Instructions to follow – Working from the records below, repeat exactly the lines starting at the line that contains "Open See Top 100 in Cell Phones link" and ending at the line that contains "Task: Open InDesign from the Dock", inclusive.

Information given –
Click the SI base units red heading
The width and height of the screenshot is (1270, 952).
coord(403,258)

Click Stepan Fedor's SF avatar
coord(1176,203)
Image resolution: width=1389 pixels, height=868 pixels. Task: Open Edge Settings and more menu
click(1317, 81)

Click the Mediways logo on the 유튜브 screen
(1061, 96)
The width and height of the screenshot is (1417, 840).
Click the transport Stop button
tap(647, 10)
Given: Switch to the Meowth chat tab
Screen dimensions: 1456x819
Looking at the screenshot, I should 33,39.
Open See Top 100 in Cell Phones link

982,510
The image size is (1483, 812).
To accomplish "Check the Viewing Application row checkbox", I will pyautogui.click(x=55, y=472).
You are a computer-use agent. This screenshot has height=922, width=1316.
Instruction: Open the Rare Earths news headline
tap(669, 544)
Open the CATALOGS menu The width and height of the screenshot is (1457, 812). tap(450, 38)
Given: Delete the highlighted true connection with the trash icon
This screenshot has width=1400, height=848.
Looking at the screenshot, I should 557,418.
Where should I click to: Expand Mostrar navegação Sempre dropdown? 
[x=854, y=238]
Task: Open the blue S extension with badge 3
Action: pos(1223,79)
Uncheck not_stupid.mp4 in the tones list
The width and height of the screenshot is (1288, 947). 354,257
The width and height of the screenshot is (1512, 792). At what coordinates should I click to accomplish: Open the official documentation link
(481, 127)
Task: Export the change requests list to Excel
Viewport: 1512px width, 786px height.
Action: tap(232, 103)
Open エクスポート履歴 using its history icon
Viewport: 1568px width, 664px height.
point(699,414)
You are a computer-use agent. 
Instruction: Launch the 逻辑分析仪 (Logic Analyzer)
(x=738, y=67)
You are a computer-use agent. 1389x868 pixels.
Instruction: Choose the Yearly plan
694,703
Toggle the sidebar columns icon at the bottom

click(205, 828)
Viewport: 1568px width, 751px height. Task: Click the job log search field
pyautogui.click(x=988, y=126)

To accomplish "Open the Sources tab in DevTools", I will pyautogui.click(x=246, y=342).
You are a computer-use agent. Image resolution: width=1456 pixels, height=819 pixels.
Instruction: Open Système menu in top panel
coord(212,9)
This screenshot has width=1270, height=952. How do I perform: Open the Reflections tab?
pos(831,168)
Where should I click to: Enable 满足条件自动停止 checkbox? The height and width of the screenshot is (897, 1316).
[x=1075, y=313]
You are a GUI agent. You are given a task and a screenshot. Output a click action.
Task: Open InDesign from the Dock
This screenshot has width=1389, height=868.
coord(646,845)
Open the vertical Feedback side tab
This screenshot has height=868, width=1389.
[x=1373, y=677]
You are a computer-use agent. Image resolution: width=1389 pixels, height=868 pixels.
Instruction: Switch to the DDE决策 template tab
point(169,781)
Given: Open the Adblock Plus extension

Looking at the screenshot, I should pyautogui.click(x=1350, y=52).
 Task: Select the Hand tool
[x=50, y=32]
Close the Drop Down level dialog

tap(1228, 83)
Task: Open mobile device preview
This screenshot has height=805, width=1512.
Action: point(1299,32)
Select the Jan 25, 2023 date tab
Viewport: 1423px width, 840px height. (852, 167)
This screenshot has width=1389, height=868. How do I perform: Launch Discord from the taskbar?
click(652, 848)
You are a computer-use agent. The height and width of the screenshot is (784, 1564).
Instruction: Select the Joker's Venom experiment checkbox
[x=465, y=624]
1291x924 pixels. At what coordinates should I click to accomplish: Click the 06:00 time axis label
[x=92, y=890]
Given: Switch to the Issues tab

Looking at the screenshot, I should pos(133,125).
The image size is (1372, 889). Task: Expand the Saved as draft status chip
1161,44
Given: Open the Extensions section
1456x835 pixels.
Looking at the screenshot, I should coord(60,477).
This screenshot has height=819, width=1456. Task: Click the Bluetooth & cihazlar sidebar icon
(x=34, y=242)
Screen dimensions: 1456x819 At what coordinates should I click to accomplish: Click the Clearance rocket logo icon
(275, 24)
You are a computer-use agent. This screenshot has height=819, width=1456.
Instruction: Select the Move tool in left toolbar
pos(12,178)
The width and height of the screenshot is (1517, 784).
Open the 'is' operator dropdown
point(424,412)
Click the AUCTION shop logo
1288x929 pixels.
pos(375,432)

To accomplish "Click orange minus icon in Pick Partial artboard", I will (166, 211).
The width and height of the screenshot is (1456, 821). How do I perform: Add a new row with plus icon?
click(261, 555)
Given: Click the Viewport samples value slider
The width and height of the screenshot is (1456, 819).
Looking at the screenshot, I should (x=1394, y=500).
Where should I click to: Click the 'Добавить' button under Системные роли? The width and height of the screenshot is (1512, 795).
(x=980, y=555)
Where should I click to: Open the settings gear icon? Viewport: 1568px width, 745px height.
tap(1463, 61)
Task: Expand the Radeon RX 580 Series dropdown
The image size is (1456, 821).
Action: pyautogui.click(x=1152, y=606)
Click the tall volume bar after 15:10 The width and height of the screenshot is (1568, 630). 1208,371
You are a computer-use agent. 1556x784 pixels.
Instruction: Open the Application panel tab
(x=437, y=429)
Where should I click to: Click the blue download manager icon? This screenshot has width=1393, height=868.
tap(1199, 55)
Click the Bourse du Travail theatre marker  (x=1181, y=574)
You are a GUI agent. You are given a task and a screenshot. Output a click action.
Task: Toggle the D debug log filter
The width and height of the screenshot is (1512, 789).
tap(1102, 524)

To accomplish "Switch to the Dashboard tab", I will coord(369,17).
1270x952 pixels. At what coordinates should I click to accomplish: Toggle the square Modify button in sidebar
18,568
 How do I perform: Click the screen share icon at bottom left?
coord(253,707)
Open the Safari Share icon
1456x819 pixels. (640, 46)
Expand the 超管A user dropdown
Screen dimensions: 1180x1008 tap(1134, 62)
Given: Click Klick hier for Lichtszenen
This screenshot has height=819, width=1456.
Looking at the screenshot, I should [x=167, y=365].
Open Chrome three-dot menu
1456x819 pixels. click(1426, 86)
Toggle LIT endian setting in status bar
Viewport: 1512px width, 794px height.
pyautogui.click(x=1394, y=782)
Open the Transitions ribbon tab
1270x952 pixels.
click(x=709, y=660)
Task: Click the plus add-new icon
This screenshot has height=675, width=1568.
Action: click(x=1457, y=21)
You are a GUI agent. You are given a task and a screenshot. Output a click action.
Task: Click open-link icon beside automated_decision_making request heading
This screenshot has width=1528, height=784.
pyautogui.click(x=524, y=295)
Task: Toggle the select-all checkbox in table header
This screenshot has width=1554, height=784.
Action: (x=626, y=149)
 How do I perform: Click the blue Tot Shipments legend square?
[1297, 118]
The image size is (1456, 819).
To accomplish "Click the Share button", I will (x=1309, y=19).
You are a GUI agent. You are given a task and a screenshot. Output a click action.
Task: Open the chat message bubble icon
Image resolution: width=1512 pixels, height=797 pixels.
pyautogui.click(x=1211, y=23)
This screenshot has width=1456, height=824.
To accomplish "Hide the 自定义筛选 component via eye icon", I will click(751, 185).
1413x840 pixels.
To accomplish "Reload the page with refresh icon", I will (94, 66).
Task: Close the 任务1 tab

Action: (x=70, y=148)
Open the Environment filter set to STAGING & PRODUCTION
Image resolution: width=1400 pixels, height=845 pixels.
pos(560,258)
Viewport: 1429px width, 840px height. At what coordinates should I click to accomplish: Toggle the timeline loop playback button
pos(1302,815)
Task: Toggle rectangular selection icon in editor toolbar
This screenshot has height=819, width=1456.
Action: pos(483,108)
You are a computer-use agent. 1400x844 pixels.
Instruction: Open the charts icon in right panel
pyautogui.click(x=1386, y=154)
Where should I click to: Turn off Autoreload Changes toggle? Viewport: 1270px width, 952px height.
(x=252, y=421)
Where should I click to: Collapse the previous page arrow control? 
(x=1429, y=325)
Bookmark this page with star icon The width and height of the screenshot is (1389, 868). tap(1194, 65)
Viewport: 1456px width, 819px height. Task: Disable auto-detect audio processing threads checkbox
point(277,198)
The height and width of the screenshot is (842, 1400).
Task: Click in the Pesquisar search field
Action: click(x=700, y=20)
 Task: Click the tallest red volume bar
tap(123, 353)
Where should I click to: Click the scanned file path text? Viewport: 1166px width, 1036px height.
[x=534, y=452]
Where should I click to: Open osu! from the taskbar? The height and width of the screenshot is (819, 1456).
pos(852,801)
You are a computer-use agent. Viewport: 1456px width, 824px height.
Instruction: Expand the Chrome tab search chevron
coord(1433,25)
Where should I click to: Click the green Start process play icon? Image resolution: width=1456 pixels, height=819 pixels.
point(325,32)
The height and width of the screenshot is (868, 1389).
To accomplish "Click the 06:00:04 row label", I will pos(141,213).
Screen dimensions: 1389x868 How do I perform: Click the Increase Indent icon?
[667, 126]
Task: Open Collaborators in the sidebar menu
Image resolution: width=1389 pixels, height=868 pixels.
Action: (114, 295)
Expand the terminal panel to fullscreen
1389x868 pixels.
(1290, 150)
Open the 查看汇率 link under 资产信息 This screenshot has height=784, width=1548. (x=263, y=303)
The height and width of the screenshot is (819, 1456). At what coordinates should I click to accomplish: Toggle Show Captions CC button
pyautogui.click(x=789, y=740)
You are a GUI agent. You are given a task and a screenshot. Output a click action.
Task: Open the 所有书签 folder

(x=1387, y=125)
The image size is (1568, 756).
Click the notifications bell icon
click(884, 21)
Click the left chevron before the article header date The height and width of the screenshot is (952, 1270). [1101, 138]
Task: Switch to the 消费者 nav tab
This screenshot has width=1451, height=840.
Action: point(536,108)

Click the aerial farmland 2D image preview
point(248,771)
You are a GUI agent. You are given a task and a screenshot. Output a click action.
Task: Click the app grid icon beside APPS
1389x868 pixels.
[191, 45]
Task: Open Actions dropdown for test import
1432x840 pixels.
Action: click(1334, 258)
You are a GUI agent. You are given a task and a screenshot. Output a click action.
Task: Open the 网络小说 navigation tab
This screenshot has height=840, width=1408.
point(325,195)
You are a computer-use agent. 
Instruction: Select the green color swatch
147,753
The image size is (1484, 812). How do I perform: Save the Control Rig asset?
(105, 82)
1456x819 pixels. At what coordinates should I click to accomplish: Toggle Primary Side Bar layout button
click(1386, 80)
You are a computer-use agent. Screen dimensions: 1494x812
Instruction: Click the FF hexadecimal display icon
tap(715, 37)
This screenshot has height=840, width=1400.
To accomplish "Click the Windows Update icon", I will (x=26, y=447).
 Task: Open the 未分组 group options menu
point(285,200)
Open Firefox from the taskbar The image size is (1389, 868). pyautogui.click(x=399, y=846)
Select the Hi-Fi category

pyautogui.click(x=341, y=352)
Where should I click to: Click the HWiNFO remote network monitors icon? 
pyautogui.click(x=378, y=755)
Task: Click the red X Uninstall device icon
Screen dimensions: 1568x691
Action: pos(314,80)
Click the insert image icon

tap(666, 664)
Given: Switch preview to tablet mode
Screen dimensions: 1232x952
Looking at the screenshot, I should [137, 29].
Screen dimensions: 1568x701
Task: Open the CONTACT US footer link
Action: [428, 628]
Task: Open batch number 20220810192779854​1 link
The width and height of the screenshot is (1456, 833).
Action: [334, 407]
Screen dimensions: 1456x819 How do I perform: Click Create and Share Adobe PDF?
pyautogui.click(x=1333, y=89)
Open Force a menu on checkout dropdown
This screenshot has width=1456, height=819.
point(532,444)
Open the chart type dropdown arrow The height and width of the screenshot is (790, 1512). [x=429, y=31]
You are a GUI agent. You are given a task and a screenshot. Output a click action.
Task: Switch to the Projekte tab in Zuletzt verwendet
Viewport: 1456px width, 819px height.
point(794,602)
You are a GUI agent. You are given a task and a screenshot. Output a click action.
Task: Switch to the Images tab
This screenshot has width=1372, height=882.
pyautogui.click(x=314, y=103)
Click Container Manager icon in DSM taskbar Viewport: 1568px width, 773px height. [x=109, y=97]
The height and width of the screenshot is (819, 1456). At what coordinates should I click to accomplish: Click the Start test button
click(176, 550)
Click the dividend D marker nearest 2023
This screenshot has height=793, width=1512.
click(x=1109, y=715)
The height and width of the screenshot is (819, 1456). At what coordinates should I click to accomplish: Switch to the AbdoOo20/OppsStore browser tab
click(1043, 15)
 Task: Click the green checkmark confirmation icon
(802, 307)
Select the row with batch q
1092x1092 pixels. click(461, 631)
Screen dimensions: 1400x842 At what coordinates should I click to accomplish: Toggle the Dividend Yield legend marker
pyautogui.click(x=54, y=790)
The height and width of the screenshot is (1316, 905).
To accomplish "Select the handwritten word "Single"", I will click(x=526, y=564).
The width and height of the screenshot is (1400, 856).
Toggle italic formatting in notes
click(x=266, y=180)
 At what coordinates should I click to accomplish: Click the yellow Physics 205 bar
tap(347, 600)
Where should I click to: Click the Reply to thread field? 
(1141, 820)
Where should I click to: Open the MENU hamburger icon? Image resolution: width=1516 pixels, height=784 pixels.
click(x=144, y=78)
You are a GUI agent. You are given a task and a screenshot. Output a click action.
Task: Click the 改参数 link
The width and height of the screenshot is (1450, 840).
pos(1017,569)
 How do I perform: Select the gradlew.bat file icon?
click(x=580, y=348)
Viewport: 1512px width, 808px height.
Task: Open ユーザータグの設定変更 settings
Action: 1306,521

Written solution –
Open See Top 100 in Cell Phones link

982,510
The image size is (1483, 812).
To accomplish "Check the Viewing Application row checkbox", I will pyautogui.click(x=55, y=472).
You are a computer-use agent. This screenshot has height=922, width=1316.
Instruction: Open the Rare Earths news headline
tap(669, 544)
Open the CATALOGS menu The width and height of the screenshot is (1457, 812). tap(450, 38)
Given: Delete the highlighted true connection with the trash icon
This screenshot has width=1400, height=848.
Looking at the screenshot, I should 557,418.
Where should I click to: Expand Mostrar navegação Sempre dropdown? 
[x=854, y=238]
Task: Open the blue S extension with badge 3
Action: pos(1223,79)
Uncheck not_stupid.mp4 in the tones list
The width and height of the screenshot is (1288, 947). 354,257
The width and height of the screenshot is (1512, 792). At what coordinates should I click to accomplish: Open the official documentation link
(481, 127)
Task: Export the change requests list to Excel
Viewport: 1512px width, 786px height.
Action: tap(232, 103)
Open エクスポート履歴 using its history icon
Viewport: 1568px width, 664px height.
point(699,414)
You are a computer-use agent. 
Instruction: Launch the 逻辑分析仪 (Logic Analyzer)
(x=738, y=67)
You are a computer-use agent. 1389x868 pixels.
Instruction: Choose the Yearly plan
694,703
Toggle the sidebar columns icon at the bottom

click(205, 828)
Viewport: 1568px width, 751px height. Task: Click the job log search field
pyautogui.click(x=988, y=126)

To accomplish "Open the Sources tab in DevTools", I will pyautogui.click(x=246, y=342).
You are a computer-use agent. Image resolution: width=1456 pixels, height=819 pixels.
Instruction: Open Système menu in top panel
coord(212,9)
This screenshot has width=1270, height=952. How do I perform: Open the Reflections tab?
pos(831,168)
Where should I click to: Enable 满足条件自动停止 checkbox? The height and width of the screenshot is (897, 1316).
[x=1075, y=313]
You are a GUI agent. You are given a task and a screenshot. Output a click action.
Task: Open InDesign from the Dock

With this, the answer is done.